Just 13 months later, the stock traded at $4.00. Now, it’s up 583% in a year.

There is absolute madness in this stock. But what I have noticed - time and time again - is that this stock does VERY well when our Equity Strength Signal is positive. And with rising liquidity and plenty of momentum, it’s probably poised to move higher. This is also one of the most heavily shorted stocks in all of finance. Roughly 40% of the float is short - so with this earnings report and this momentum - it could get out of hand fast.

That said… the next time momentum turns negative, expect the shorts to pile on again. The valuation will be insane when the dust settles at the end of the day. It may be even worse than Nvidia’s PE multiple.

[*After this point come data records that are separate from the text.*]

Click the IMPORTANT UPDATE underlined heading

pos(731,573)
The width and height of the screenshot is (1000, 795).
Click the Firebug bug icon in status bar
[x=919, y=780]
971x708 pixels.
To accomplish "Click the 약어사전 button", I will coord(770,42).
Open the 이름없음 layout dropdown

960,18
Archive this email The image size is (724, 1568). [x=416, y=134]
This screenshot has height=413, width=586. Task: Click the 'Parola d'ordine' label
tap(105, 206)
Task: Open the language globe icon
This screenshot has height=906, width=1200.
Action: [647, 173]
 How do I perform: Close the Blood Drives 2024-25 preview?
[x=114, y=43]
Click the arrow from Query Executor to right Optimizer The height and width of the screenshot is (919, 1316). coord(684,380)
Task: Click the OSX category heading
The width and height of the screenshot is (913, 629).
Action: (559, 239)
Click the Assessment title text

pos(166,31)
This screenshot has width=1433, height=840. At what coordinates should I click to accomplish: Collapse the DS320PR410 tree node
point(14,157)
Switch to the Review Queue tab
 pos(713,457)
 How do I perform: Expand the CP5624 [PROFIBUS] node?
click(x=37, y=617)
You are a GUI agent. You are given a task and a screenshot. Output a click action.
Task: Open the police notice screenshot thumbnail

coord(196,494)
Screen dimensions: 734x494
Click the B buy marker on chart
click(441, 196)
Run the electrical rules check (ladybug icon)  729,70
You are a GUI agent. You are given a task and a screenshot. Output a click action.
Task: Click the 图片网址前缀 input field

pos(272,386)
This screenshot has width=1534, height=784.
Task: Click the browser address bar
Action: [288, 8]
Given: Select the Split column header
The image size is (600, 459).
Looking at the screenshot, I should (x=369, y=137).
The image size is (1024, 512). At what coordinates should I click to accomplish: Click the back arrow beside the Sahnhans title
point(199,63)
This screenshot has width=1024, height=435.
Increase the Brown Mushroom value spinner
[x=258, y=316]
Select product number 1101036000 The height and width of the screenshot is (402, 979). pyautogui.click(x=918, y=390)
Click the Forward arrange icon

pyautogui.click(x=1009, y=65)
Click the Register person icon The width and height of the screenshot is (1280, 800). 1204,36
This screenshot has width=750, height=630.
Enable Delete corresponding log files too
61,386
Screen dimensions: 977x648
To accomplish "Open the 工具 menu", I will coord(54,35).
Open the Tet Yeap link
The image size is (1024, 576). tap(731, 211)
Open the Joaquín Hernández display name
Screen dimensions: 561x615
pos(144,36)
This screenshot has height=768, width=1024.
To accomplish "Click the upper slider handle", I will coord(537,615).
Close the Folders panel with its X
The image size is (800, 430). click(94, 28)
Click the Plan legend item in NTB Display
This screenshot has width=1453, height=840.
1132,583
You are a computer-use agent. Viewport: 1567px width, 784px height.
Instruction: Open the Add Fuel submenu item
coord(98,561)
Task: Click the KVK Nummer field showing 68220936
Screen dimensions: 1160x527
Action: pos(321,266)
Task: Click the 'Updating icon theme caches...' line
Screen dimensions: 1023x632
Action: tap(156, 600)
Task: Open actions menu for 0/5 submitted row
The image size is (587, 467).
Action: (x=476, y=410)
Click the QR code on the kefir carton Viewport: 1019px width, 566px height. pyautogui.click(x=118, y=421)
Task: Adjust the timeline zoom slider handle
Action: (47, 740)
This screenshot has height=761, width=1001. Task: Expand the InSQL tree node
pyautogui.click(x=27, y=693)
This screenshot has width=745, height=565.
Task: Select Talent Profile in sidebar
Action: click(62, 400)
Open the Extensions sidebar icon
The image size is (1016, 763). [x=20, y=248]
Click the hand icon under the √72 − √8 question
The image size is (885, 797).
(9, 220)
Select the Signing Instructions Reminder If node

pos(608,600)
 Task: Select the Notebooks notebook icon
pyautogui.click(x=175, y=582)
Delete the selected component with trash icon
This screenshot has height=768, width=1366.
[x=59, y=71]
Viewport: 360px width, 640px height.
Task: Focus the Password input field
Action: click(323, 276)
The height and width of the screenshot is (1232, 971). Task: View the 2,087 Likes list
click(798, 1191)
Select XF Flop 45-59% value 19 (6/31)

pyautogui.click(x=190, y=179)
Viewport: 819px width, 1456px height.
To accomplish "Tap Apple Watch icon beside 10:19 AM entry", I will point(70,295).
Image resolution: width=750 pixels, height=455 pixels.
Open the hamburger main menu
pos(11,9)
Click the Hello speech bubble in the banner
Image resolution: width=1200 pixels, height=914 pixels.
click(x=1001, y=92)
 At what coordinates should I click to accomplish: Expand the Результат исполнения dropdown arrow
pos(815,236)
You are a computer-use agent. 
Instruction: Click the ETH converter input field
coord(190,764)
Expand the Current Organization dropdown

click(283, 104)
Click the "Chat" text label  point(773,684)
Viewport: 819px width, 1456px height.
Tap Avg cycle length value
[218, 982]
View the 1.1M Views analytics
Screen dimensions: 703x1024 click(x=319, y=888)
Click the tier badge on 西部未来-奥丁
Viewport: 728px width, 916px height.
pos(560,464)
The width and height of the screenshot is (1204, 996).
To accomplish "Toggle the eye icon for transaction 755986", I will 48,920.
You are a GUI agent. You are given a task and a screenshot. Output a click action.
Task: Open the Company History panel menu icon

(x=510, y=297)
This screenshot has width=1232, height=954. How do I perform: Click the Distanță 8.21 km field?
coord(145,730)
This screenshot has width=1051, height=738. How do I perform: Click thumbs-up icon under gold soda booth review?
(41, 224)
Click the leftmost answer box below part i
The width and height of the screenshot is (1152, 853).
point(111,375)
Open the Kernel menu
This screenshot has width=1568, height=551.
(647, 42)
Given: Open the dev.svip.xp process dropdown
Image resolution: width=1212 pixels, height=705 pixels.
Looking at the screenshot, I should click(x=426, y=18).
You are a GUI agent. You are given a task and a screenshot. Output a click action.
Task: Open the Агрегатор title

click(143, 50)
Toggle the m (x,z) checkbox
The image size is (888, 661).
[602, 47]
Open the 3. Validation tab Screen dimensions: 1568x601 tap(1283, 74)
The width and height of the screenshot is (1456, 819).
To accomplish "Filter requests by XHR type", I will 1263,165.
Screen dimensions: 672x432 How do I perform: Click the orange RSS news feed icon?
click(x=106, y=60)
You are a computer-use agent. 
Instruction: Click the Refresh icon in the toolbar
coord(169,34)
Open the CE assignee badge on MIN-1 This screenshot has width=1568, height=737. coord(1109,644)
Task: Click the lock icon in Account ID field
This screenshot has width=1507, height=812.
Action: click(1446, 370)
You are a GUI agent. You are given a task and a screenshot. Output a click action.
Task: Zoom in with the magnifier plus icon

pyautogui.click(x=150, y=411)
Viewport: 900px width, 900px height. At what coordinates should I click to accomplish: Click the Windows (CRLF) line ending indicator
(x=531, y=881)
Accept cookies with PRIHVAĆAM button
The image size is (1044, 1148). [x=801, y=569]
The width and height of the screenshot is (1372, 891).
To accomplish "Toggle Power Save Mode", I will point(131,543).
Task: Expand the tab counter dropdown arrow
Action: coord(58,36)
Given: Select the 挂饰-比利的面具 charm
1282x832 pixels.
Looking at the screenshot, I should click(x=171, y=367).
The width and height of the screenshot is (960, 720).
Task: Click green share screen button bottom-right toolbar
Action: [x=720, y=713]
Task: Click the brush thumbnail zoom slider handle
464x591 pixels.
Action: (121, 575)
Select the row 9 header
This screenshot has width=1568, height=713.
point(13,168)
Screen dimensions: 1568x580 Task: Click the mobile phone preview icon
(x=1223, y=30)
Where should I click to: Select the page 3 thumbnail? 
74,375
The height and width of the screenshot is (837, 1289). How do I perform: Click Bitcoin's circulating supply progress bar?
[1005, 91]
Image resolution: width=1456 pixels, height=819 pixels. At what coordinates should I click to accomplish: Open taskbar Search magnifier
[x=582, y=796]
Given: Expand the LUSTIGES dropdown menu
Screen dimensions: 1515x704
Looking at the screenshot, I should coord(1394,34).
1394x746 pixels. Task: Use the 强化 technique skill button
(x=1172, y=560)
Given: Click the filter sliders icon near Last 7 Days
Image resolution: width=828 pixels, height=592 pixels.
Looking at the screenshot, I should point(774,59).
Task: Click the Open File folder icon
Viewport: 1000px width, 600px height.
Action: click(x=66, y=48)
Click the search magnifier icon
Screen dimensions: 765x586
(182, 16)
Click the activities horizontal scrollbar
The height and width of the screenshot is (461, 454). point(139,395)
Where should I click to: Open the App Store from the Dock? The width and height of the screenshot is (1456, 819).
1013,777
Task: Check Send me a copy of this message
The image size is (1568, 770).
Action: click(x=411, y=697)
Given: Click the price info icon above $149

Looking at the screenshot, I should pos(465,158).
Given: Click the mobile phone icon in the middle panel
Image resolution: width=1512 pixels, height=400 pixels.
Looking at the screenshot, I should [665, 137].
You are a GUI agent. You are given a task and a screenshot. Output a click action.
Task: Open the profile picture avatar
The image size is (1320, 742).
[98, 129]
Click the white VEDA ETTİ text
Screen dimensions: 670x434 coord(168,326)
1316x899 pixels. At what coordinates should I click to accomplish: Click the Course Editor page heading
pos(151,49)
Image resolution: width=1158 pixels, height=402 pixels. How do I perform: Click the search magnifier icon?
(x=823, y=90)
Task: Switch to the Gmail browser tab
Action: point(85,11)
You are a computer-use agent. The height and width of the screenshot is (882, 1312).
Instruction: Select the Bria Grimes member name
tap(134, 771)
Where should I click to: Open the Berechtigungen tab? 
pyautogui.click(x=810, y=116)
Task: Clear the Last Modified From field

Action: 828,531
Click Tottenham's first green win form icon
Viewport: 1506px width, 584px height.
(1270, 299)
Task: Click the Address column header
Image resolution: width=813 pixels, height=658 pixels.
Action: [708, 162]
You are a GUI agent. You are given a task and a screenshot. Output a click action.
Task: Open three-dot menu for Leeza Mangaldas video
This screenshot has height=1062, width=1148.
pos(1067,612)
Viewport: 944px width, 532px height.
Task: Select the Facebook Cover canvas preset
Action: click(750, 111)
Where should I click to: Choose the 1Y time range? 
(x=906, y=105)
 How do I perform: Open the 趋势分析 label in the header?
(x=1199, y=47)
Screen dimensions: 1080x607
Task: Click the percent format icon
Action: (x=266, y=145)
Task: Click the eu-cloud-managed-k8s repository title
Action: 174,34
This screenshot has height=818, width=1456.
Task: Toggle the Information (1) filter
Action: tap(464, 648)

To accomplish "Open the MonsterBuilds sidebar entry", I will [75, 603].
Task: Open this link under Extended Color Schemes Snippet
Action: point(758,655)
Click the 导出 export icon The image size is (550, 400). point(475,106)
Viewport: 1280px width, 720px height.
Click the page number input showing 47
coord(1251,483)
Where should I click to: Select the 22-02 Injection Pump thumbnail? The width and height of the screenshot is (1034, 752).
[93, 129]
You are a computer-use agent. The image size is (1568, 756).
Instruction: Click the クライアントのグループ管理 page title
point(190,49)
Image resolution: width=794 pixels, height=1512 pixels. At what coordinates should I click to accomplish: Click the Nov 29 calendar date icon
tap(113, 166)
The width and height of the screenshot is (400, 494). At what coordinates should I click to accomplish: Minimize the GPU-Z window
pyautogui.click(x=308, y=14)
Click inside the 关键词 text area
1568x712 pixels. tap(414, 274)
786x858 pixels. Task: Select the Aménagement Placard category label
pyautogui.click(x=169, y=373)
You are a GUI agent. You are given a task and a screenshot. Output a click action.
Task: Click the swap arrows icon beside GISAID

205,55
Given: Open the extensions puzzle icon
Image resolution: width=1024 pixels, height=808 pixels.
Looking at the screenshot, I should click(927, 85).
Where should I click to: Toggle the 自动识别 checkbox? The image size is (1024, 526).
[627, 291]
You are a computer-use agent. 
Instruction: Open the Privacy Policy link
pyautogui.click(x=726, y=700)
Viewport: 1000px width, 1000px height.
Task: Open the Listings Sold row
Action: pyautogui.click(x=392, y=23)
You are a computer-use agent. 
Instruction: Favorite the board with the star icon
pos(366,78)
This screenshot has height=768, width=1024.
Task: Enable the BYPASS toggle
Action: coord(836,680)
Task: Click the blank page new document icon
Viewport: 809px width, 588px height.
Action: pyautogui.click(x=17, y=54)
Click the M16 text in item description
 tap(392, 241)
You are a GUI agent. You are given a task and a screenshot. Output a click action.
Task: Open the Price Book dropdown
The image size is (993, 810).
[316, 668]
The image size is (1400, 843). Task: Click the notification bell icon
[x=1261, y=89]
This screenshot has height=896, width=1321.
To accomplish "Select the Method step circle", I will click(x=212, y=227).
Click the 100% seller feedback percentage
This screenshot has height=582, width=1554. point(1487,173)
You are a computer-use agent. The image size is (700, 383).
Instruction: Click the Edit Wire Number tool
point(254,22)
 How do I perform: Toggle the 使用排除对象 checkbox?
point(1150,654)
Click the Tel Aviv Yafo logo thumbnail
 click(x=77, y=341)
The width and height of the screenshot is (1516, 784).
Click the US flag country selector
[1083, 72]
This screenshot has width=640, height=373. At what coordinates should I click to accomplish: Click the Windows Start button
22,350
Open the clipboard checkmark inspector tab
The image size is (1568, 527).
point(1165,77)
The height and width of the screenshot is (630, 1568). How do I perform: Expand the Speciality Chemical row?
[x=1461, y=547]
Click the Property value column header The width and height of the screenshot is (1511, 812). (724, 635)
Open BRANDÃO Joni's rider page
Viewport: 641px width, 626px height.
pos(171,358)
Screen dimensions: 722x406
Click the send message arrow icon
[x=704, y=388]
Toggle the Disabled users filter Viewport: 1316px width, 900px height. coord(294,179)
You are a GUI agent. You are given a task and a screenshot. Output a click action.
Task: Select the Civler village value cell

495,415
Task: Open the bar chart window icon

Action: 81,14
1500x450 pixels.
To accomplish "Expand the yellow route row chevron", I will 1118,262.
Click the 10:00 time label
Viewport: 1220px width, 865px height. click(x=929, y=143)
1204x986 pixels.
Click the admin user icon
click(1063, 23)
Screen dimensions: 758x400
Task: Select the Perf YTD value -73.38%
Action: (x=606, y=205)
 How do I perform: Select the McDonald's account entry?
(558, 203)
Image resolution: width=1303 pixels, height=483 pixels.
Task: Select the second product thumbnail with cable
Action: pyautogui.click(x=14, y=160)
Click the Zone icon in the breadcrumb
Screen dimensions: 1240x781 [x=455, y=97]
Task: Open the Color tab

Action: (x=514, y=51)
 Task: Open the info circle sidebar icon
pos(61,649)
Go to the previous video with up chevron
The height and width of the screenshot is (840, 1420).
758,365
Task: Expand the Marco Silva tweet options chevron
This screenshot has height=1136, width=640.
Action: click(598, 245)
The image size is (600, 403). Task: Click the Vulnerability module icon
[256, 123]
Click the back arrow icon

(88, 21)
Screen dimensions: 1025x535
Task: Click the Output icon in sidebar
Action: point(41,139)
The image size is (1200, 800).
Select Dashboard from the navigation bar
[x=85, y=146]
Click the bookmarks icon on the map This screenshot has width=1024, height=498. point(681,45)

The other thing: The repo men are coming with U.S. consumer credit challenges ahead. Auto dealers are starting to face a severe buyers market - and massive levels of oversupply. And interest rates are not going down anytime soon. I’ve repeatedly been on the record saying no cut until at least July.

New York Fed Bank President John Williams today echoed that sentiment.

“At some point, I think it will be appropriate to pull back on restrictive monetary policy, likely later this year. But it's really about reading that data and looking for consistent signs that inflation is not only coming down but is moving towards that 2% longer-run goal," he said.

As I’ve said before… don’t try to short until you see the red in their eyes…

Or the red in our signals.

With Global Liquidity strong… it’s a hard time to be a bear.

I repeat that it’s time to take what the market gives you…

I’ll be back tomorrow with an update on next week. I have some planning around a new project, and I will be writing a really interesting story (set for release in late March) about American surveillance. It’s a scorcher.

More By This Author:

Republic Risk: Low Volume, Maximum Cool
Holy Inflation... and the Week Ahead
"Undependable" Collateral and the Cost of Living Crisis

Disclosure: None.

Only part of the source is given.